Black History Month Begins on a High Note
By Elizabeth Omara-Otunnu
The current generation of black people in America must fashion their own vision for the future, according to Jeffery Johnson, national director of the youth and college division of the NAACP.
In an impassioned speech marking the opening of Black History Month, Johnson urged the largely black audience to wake up and "be honest with ourselves."
His speech was part of a cabaret evening celebrating the music of the black churches, featuring the University's gospel choir, Voices of Freedom; Judah, a handful of the choir's alumnae; the Wilmington Chester Mass Choir; and gospel artist Beverly Crawford. The event, sponsored by the African American Cultural Center and the Institute for African American Studies, was held in Jorgensen Center for the Performing Arts.
Urging the audience to reflect on the history of black people, Johnson said this historical awareness must go beyond the month of February: "I'm sickened by the fact that we come to black history programs in February as the only time. We are the only people on the face of the earth who allow somebody else to tell us when we can talk about our own history," he said.

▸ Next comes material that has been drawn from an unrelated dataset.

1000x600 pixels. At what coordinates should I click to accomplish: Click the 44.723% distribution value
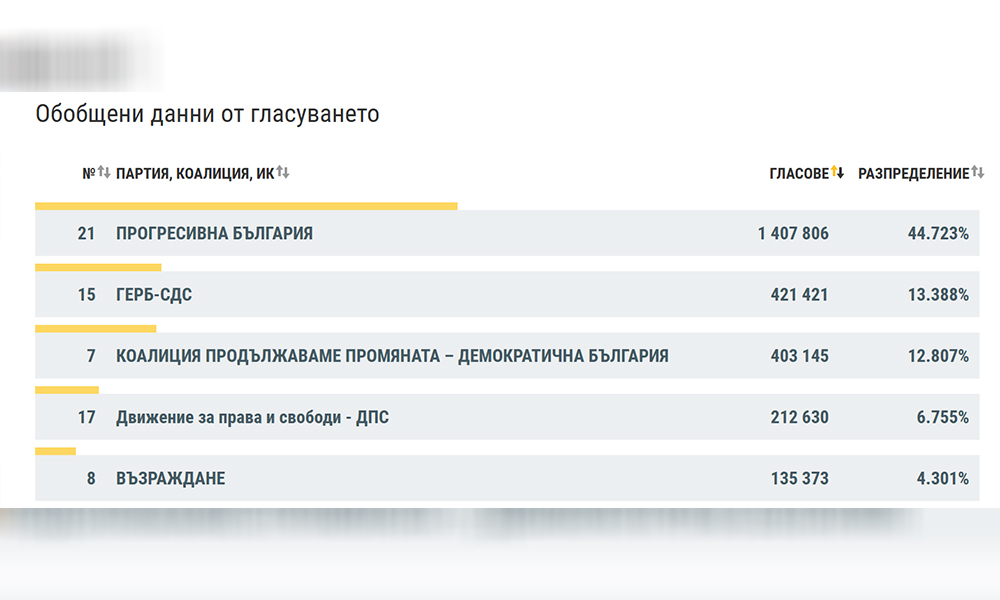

The only other time black history is widely remembered, he said, is when the life of Dr. Martin Luther King is celebrated in mid-January.
Yet important as the legacy of King is, the current generation has an obligation to dream dreams and have visions that will contribute to the future instead of looking back to an era that no longer exists, he said.
"We cannot continue to talk about the dream of Martin Luther King as if it was ours," he said. "We cannot still be dreaming in 2002 the dream he dreamed in 1963."
Like Rip Van Winkle, who slept through the Revolution, he said, "we find ourselves asleep and dreaming someone else's dream."
Johnson, who is responsible for more than 600 youth councils and college chapters of the NAACP, involving 60,000 young people nationwide, said the young generation has made itself irrelevant and incapable of fighting against what is wrong in society.
"I often see our nation's most confused (young people) with pagers on their hips, but they can't conjugate verbs," he said. "They have high-top Tims, but low ambition, they know the words of every song on the radio, but can't tell you what's on their minds.
"We've got to wake up to the knowledge of ourselves," he said.
Part of the awakening, he said, is to look beyond just civil rights and slavery when considering black history.
"When we talk about black history, do we really analyze everything we've been through?" he asked. He ran through some of the heavyweights of black history, from Kweisi Mfume in 2000 and Jesse Jackson in the 1990s, to Bobby Seale and Huey Newton in the 1970s, Thurgood Marshall in the 1950s, and Marcus Garvey in the 1920s.
Beyond the "nameless and faceless heroes and sheroes" who bore the brunt of the slave trade, "black people did have a history before slavery, Johnson said. He recalled the kingdoms of Mali and Songhai, and the civilization of Timbuktu, that "taught Europe about sciences, math and stars." He also traced the legacy back to Jesus, Moses, and Adam.
"When we talk about black history, we must talk about it from the beginning to the end," he said.
Johnson criticized today's black leaders as politicians who come into the community only during election time and ministers who don't minister to anyone outside the church. "They are not concerned with anybody but themselves," he said. "This is not what we need. Leadership is not about 'what can I get' but about 'who can I serve'."
In a society where communities have brand-new stadiums and jails, but the schools are falling down, individuals must take personal responsibility for the struggle, he said. "There's a nightmare taking place in our communities, so we must wake up with a vision."
"We've got to be actively involved in the fight" for a better society, he added. "The only thing that matters is what are you going to do."